View Issue Details

IDProjectCategoryView StatusLast Update
0000227AlmaLinux-8systemdpublic2022-05-05 01:45
Reporterm4 Assigned To 
Status newResolutionopen 
Platformx86_64OSAlmaLinuxOS Version8.5
Summary0000227: System will not boot if raid goes into degraded mode while system is down, and "root" is not physically on those drives.
DescriptionIf a raid1 (or other) that is not on the physical disks that 'root' is on, goes degraded while system is powered down -- and it is required for system to run (/etc/fstab listed), the system goes into dracut emergency mode, and "mdadm -R /dev/mdXYZ" needs to be run manually.

If both the root disk(s) and a raid on a non-root physical disk goes degraded at the same time -- then "perhaps" both will go into degraded mode.

See Additional information.
Steps To ReproduceSystem testing setup:
1) root raid1 on two SAS disks (sda/sdb ) and other raids on those too (home,var,etc.).
2) two other disks with a required (/etc/fstab) raid1 - say /media/private_date, lets say /dev/nvme0n1p1, and nvme1n1p1.
Test cases to see if system runs with disks degraded:
A) system running:
    a) unplug one SAS. cat /proc/mdstat, etc. Plug it back in. Fix if needed via mdadm. Repeat with other.
    b) unplug one NVMe. Etc. per "a)".
B) Everything running nicely, powerdown:
   c) unplug one SAS. Power up, etc.
   d) everything is running nicely, then power down, unplug one NVMe. Power up, etc.

With B)d) - the system will go into dracut emergency recovery mode - every time. Remember to have system running nicely before powerdown. :)
Additional InformationWhen root from initramfs layout is running and it is looking for the 'real root', the various raids are discovered, and systemd rules cause "mdadm -I /dev/ABCDWYXZ --export to be run" the first (and only FIRST) time that a software raid is created, which sets up a last-resort timer in case all members of the raid are not present -- while continuing to process udev devices to find disks/partitions. As soon as "root" is found and active (could be degraded when system went down, which is no different that having all disks present), the real root is setup for pivot root, systemd is taken down, the pivot root occurs, and at this time all the last-resort timers outstanding are lost. The real systemd starts and redoes the device discovery udev stuff -- but, any raid already known to the kernel already (root is important!), no last-resort timers are set.

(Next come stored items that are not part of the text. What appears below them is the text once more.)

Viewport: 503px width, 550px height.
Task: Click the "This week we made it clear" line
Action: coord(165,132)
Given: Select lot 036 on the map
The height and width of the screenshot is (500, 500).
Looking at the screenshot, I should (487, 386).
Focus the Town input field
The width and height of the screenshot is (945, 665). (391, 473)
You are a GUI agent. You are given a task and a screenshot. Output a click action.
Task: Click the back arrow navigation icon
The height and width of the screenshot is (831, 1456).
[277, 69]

Any raid on the same physical devices as the root raid, "may" (most likely) will already have all it's devices found and last-resort timers will have gone off -- if one goes off for root. With the long time for a raid to become active -- most likely those raids are also active.

Continuing thought process (ignoring side tracking paragraph above), when systemd is busy processing /etc/fstab for mounting file systems (asynchronously), everything is nice -- except for the mandatory raid that went into degraded mode while powered off. There is no last-resort timer to go off, and it will sit there inactive.

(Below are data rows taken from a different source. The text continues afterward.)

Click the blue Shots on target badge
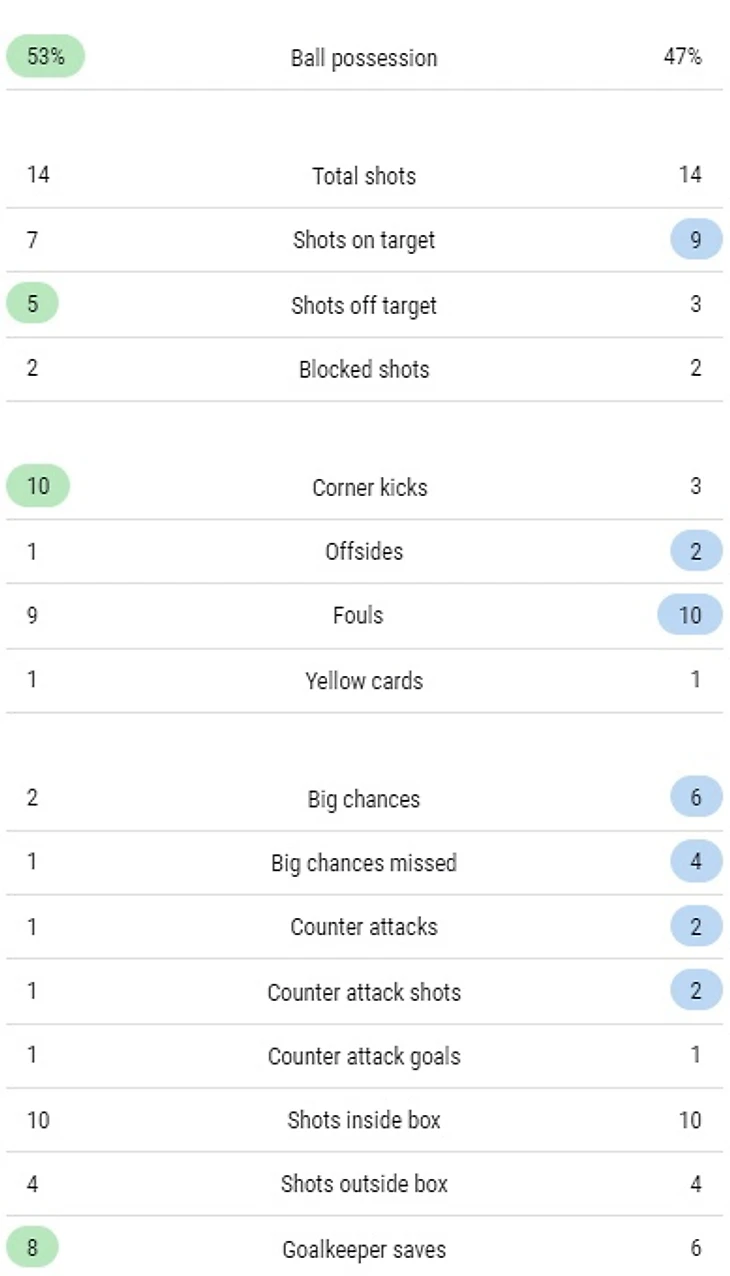730x1276 pixels. click(x=696, y=240)
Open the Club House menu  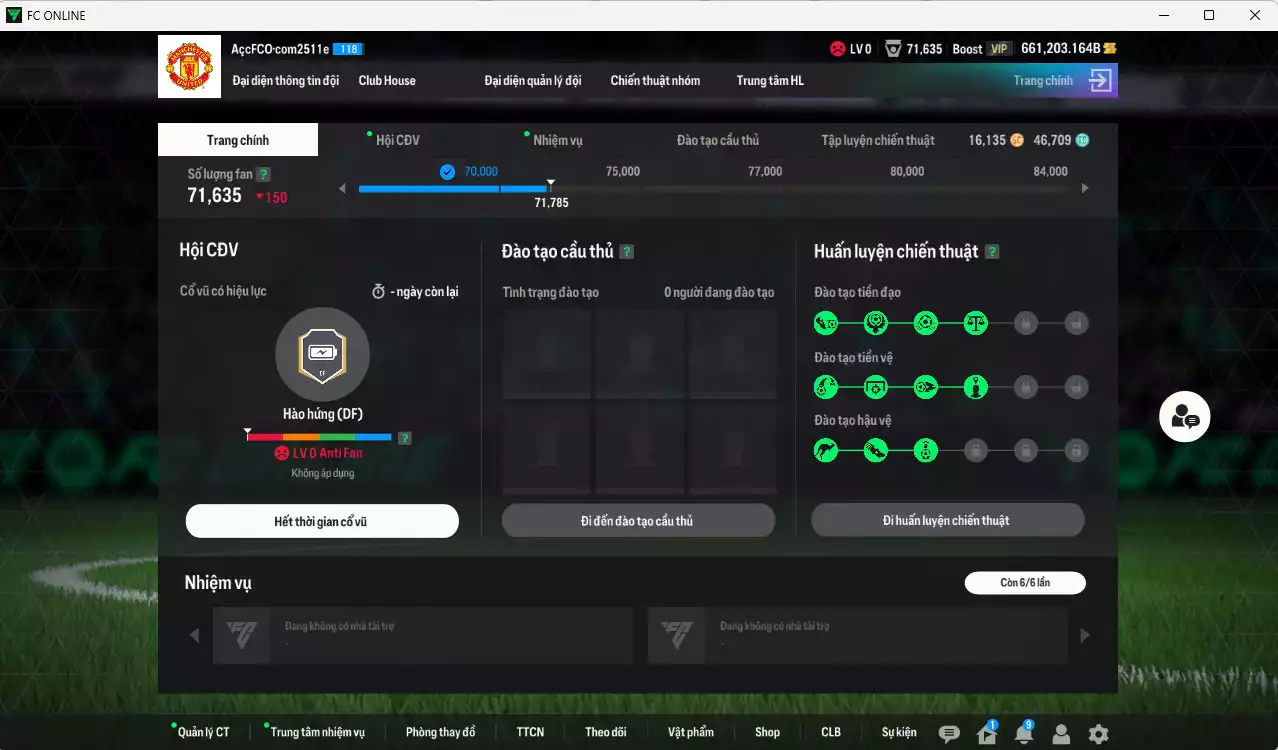pos(386,81)
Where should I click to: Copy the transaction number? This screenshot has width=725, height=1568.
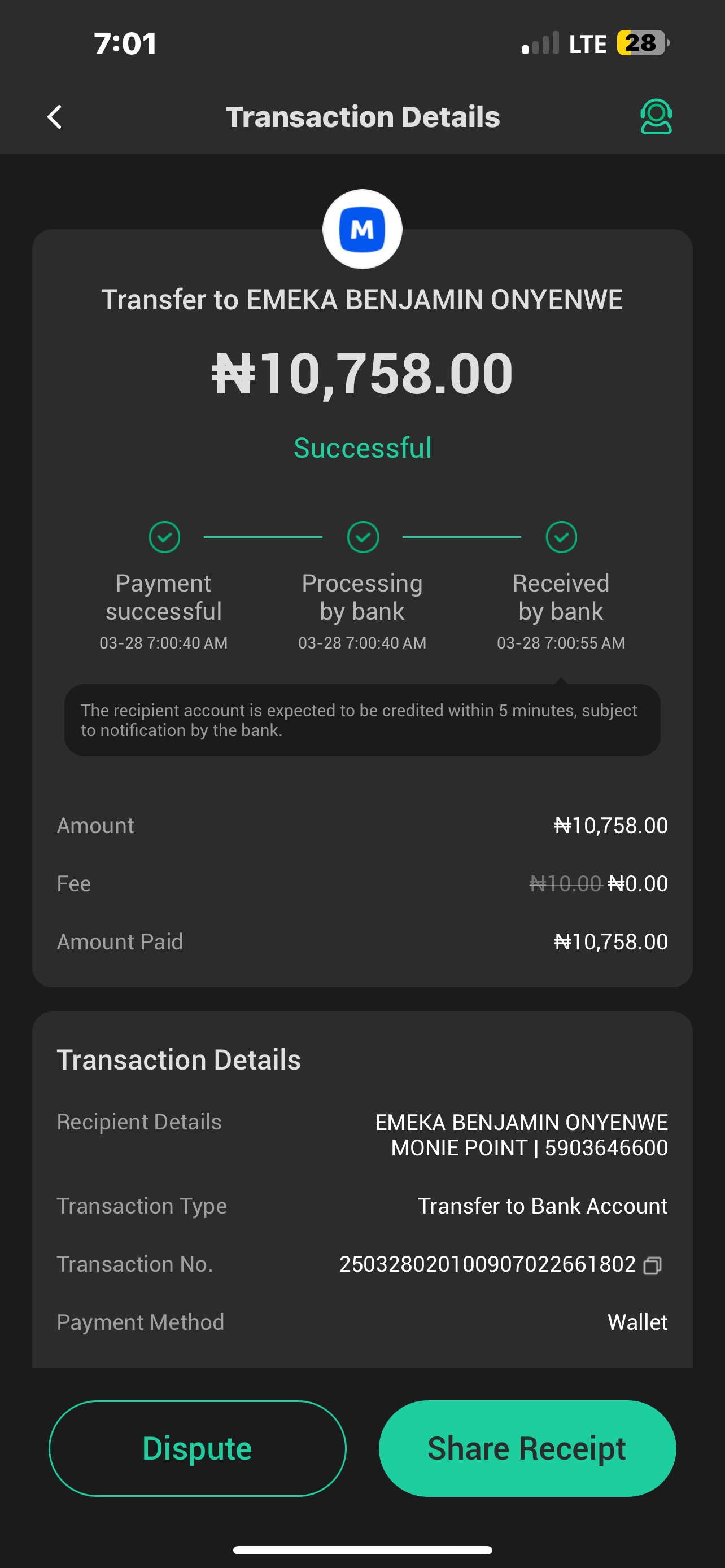click(653, 1265)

I am attaching a work-around. Possible fixes: 1) clean out all md raids from kernel data structures (except root -- nested raids, etc. present complexity) when systemd goes down to restart up on the real root file system. 2) copy the last-resort timers into the real root structure before shutting systemd down -- and make sure they will still be run when the real systemd comes up. 3) Always have mdadm --export return the environment style variables -- not just when a /dev/mdXYZ is created for the first device found. 4) Eliminate the use of initramfs and taking systemd down and replaying the device discovery (udev) process.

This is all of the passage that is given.